◆ Task instructions:
Each line in the listing is to be restated exactly.

◆ Records for this task:
--*--
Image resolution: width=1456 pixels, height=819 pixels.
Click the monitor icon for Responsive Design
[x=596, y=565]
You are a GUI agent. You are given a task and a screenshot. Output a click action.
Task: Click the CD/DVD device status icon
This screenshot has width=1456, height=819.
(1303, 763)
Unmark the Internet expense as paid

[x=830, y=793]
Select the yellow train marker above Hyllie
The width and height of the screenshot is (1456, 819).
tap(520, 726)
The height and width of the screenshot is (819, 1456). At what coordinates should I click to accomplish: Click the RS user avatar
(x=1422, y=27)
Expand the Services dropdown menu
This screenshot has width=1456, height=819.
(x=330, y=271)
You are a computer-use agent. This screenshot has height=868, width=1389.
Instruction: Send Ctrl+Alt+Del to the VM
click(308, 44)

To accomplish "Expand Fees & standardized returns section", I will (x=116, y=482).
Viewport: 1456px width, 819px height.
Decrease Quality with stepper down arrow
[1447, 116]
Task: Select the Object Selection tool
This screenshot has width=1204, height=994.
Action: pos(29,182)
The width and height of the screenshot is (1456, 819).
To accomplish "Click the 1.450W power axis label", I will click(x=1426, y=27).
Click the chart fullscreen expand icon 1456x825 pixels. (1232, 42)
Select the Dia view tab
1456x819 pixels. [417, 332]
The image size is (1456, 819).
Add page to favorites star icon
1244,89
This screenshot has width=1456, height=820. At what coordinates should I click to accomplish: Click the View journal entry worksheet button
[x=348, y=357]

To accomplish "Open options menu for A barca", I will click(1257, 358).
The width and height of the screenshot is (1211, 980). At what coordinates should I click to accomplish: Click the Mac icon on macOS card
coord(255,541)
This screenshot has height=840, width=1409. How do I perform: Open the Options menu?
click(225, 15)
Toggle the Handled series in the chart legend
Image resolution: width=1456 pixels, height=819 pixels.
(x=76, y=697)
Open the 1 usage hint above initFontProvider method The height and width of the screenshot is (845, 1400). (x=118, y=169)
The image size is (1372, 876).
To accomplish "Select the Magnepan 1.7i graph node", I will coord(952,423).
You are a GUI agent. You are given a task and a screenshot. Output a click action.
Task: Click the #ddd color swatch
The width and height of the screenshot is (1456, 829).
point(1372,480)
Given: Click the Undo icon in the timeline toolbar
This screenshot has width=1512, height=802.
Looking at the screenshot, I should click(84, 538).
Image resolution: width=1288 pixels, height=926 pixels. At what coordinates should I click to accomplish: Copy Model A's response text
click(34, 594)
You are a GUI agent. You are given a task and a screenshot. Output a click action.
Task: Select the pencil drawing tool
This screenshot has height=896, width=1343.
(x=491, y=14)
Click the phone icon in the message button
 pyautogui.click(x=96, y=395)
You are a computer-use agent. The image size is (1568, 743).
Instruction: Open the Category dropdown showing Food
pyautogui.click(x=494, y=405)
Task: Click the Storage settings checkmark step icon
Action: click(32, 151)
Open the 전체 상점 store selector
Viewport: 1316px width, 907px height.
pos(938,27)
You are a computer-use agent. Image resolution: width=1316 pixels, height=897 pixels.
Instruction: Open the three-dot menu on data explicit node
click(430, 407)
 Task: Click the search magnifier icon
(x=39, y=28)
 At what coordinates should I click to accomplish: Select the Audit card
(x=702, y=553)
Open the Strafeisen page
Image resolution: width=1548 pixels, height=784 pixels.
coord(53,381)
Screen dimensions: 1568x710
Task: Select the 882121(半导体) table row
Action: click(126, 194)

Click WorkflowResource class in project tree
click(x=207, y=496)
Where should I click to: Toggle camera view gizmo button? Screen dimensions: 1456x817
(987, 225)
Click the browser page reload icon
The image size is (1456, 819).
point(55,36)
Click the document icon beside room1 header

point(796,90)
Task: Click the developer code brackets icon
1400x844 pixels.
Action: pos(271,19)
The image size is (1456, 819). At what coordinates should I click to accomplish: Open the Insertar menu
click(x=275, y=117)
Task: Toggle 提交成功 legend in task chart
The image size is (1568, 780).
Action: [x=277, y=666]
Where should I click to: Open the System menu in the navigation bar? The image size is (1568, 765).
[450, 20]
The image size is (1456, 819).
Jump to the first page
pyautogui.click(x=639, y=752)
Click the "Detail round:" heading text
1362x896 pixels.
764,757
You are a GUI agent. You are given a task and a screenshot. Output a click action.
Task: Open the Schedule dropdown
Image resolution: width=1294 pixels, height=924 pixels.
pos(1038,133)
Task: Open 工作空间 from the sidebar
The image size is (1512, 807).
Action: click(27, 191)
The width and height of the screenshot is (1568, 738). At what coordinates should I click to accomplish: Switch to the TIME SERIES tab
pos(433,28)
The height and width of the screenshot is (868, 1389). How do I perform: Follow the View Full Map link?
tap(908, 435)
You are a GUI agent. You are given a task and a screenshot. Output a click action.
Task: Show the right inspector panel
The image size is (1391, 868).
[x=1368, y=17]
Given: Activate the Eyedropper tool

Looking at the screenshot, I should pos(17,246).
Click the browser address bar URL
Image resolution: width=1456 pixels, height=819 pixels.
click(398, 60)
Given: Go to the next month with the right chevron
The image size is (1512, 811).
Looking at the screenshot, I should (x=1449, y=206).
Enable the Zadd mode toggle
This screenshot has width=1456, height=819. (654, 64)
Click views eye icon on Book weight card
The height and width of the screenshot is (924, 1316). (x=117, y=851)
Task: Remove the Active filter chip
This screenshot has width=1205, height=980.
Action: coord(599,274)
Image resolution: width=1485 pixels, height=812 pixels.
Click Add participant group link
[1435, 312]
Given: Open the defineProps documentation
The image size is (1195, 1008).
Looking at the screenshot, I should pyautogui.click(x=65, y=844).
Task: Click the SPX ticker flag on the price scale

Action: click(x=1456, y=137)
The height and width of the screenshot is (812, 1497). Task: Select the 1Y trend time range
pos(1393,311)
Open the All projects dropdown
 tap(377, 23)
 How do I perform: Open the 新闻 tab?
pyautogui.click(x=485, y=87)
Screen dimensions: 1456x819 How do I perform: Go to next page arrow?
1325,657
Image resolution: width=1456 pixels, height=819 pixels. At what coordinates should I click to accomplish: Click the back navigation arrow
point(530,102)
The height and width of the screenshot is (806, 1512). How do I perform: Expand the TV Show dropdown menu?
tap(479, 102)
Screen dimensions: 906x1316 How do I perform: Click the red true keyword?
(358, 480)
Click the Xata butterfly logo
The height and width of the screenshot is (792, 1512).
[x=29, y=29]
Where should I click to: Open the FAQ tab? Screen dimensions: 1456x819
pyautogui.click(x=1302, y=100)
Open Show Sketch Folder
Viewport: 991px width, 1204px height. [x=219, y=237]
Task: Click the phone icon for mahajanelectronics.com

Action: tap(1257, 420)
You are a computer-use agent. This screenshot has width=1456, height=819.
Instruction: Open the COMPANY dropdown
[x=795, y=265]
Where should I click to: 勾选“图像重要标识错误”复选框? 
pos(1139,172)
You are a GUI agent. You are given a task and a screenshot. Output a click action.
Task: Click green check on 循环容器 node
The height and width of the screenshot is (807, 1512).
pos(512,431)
--*--
◆ Exercise output:
Image resolution: width=1456 pixels, height=819 pixels.
Click the monitor icon for Responsive Design
[x=596, y=565]
You are a GUI agent. You are given a task and a screenshot. Output a click action.
Task: Click the CD/DVD device status icon
This screenshot has width=1456, height=819.
(1303, 763)
Unmark the Internet expense as paid

[x=830, y=793]
Select the yellow train marker above Hyllie
The width and height of the screenshot is (1456, 819).
tap(520, 726)
The height and width of the screenshot is (819, 1456). At what coordinates should I click to accomplish: Click the RS user avatar
(x=1422, y=27)
Expand the Services dropdown menu
This screenshot has width=1456, height=819.
(x=330, y=271)
You are a computer-use agent. This screenshot has height=868, width=1389.
Instruction: Send Ctrl+Alt+Del to the VM
click(308, 44)

To accomplish "Expand Fees & standardized returns section", I will (x=116, y=482).
Viewport: 1456px width, 819px height.
Decrease Quality with stepper down arrow
[1447, 116]
Task: Select the Object Selection tool
This screenshot has width=1204, height=994.
Action: pos(29,182)
The width and height of the screenshot is (1456, 819).
To accomplish "Click the 1.450W power axis label", I will click(x=1426, y=27).
Click the chart fullscreen expand icon 1456x825 pixels. (1232, 42)
Select the Dia view tab
1456x819 pixels. [417, 332]
The image size is (1456, 819).
Add page to favorites star icon
1244,89
This screenshot has width=1456, height=820. At what coordinates should I click to accomplish: Click the View journal entry worksheet button
[x=348, y=357]

To accomplish "Open options menu for A barca", I will click(1257, 358).
The width and height of the screenshot is (1211, 980). At what coordinates should I click to accomplish: Click the Mac icon on macOS card
coord(255,541)
This screenshot has height=840, width=1409. How do I perform: Open the Options menu?
click(225, 15)
Toggle the Handled series in the chart legend
Image resolution: width=1456 pixels, height=819 pixels.
(x=76, y=697)
Open the 1 usage hint above initFontProvider method The height and width of the screenshot is (845, 1400). (x=118, y=169)
The image size is (1372, 876).
To accomplish "Select the Magnepan 1.7i graph node", I will coord(952,423).
You are a GUI agent. You are given a task and a screenshot. Output a click action.
Task: Click the #ddd color swatch
The width and height of the screenshot is (1456, 829).
point(1372,480)
Given: Click the Undo icon in the timeline toolbar
This screenshot has width=1512, height=802.
Looking at the screenshot, I should click(84, 538).
Image resolution: width=1288 pixels, height=926 pixels. At what coordinates should I click to accomplish: Copy Model A's response text
click(34, 594)
You are a GUI agent. You are given a task and a screenshot. Output a click action.
Task: Select the pencil drawing tool
This screenshot has height=896, width=1343.
(x=491, y=14)
Click the phone icon in the message button
 pyautogui.click(x=96, y=395)
You are a computer-use agent. The image size is (1568, 743).
Instruction: Open the Category dropdown showing Food
pyautogui.click(x=494, y=405)
Task: Click the Storage settings checkmark step icon
Action: click(32, 151)
Open the 전체 상점 store selector
Viewport: 1316px width, 907px height.
pos(938,27)
You are a computer-use agent. Image resolution: width=1316 pixels, height=897 pixels.
Instruction: Open the three-dot menu on data explicit node
click(430, 407)
 Task: Click the search magnifier icon
(x=39, y=28)
 At what coordinates should I click to accomplish: Select the Audit card
(x=702, y=553)
Open the Strafeisen page
Image resolution: width=1548 pixels, height=784 pixels.
coord(53,381)
Screen dimensions: 1568x710
Task: Select the 882121(半导体) table row
Action: click(126, 194)

Click WorkflowResource class in project tree
click(x=207, y=496)
Where should I click to: Toggle camera view gizmo button? Screen dimensions: 1456x817
(987, 225)
Click the browser page reload icon
The image size is (1456, 819).
point(55,36)
Click the document icon beside room1 header

point(796,90)
Task: Click the developer code brackets icon
1400x844 pixels.
Action: pos(271,19)
The image size is (1456, 819). At what coordinates should I click to accomplish: Open the Insertar menu
click(x=275, y=117)
Task: Toggle 提交成功 legend in task chart
The image size is (1568, 780).
Action: [x=277, y=666]
Where should I click to: Open the System menu in the navigation bar? The image size is (1568, 765).
[450, 20]
The image size is (1456, 819).
Jump to the first page
pyautogui.click(x=639, y=752)
Click the "Detail round:" heading text
1362x896 pixels.
764,757
You are a GUI agent. You are given a task and a screenshot. Output a click action.
Task: Open the Schedule dropdown
Image resolution: width=1294 pixels, height=924 pixels.
pos(1038,133)
Task: Open 工作空间 from the sidebar
The image size is (1512, 807).
Action: click(27, 191)
The width and height of the screenshot is (1568, 738). At what coordinates should I click to accomplish: Switch to the TIME SERIES tab
pos(433,28)
The height and width of the screenshot is (868, 1389). How do I perform: Follow the View Full Map link?
tap(908, 435)
You are a GUI agent. You are given a task and a screenshot. Output a click action.
Task: Show the right inspector panel
The image size is (1391, 868).
[x=1368, y=17]
Given: Activate the Eyedropper tool

Looking at the screenshot, I should pos(17,246).
Click the browser address bar URL
Image resolution: width=1456 pixels, height=819 pixels.
click(398, 60)
Given: Go to the next month with the right chevron
The image size is (1512, 811).
Looking at the screenshot, I should (x=1449, y=206).
Enable the Zadd mode toggle
This screenshot has width=1456, height=819. (654, 64)
Click views eye icon on Book weight card
The height and width of the screenshot is (924, 1316). (x=117, y=851)
Task: Remove the Active filter chip
This screenshot has width=1205, height=980.
Action: coord(599,274)
Image resolution: width=1485 pixels, height=812 pixels.
Click Add participant group link
[1435, 312]
Given: Open the defineProps documentation
The image size is (1195, 1008).
Looking at the screenshot, I should pyautogui.click(x=65, y=844).
Task: Click the SPX ticker flag on the price scale

Action: click(x=1456, y=137)
The height and width of the screenshot is (812, 1497). Task: Select the 1Y trend time range
pos(1393,311)
Open the All projects dropdown
 tap(377, 23)
 How do I perform: Open the 新闻 tab?
pyautogui.click(x=485, y=87)
Screen dimensions: 1456x819 How do I perform: Go to next page arrow?
1325,657
Image resolution: width=1456 pixels, height=819 pixels. At what coordinates should I click to accomplish: Click the back navigation arrow
point(530,102)
The height and width of the screenshot is (806, 1512). How do I perform: Expand the TV Show dropdown menu?
tap(479, 102)
Screen dimensions: 906x1316 How do I perform: Click the red true keyword?
(358, 480)
Click the Xata butterfly logo
The height and width of the screenshot is (792, 1512).
[x=29, y=29]
Where should I click to: Open the FAQ tab? Screen dimensions: 1456x819
pyautogui.click(x=1302, y=100)
Open Show Sketch Folder
Viewport: 991px width, 1204px height. [x=219, y=237]
Task: Click the phone icon for mahajanelectronics.com

Action: tap(1257, 420)
You are a computer-use agent. This screenshot has width=1456, height=819.
Instruction: Open the COMPANY dropdown
[x=795, y=265]
Where should I click to: 勾选“图像重要标识错误”复选框? 
pos(1139,172)
You are a GUI agent. You are given a task and a screenshot. Output a click action.
Task: Click green check on 循环容器 node
The height and width of the screenshot is (807, 1512).
pos(512,431)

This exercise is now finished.